Xinshuaining preparation ameliorates doxorubicin-induced cardiac injury in heart failure rats by regulating gut microbiota.

Heart failure (HF) has a serious impact on patients' lives and health. Gut microbiota plays an important role in the development of HF. Xinshuaining (XSN) preparation has a therapeutic effect on the HF. However, the mechanism of action of XSN in HF is still unclear. Our study aimed to explore the possible function and mechanism of XSN on HF induced by doxorubicin (DOX) in rats. DOX-induced HF rat models were prepared, grouped and treated.
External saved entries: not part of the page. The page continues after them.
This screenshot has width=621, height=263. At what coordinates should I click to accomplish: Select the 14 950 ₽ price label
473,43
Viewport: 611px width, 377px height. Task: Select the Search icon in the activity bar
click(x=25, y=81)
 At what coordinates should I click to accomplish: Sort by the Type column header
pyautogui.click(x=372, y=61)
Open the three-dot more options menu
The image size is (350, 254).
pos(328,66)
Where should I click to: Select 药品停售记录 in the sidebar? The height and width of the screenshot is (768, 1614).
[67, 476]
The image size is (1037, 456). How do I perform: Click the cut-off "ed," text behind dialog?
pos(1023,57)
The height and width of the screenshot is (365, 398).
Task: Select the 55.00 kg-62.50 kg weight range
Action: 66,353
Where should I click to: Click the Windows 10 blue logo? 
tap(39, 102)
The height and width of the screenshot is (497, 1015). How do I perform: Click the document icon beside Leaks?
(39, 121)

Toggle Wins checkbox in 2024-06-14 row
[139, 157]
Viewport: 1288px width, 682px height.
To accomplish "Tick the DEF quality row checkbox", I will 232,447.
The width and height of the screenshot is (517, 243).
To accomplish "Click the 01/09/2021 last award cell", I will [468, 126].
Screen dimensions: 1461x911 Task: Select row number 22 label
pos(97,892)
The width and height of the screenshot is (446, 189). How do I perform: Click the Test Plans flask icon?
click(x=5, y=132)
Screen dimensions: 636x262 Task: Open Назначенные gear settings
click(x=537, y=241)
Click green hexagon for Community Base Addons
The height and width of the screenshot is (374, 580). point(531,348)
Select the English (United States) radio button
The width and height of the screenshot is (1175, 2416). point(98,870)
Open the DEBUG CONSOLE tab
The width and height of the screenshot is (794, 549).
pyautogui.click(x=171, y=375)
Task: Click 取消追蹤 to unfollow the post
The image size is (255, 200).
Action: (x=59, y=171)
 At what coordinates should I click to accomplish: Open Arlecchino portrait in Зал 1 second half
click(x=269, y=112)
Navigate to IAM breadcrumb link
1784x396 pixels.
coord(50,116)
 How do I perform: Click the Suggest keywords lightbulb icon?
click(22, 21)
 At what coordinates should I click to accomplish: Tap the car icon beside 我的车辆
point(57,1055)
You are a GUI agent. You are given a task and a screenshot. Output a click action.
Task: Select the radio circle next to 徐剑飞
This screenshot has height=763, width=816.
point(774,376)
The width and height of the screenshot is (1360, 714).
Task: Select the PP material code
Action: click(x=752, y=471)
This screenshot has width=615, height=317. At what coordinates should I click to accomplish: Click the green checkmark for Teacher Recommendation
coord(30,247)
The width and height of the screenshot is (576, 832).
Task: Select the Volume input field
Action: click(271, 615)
The ultrasound indexes of rat heart were measured before sampling, and the indexes of cardiac pathology, fibrosis degree, gut microbiota and metabolites were detected by ELISA, HE staining, Masson staining, immunohistochemistry, 16SrDNA sequencing, liquid chromatography-mass spectrometry (LC/MS) after sampling. XSN can significantly improve the cardiac function of HF rats, including increasing LVEF, LVFS, decreasing LVESD, LVESV, LVEDV levels, and at the same time, XSN can also reduce the heart weight index, reduce the cardiac histopathological damage and fibrosis. In addition, XSN can regulate the abundance and function of gut microbiota, inhibit the level of TMAO, and regulate plasma metabolites in HF rats. In conclusions, XSN improves cardiac function and delays the process of cardiac fibrosis in HF rats, and its mechanism may be related to the regulation of gut microbiota and metabolites.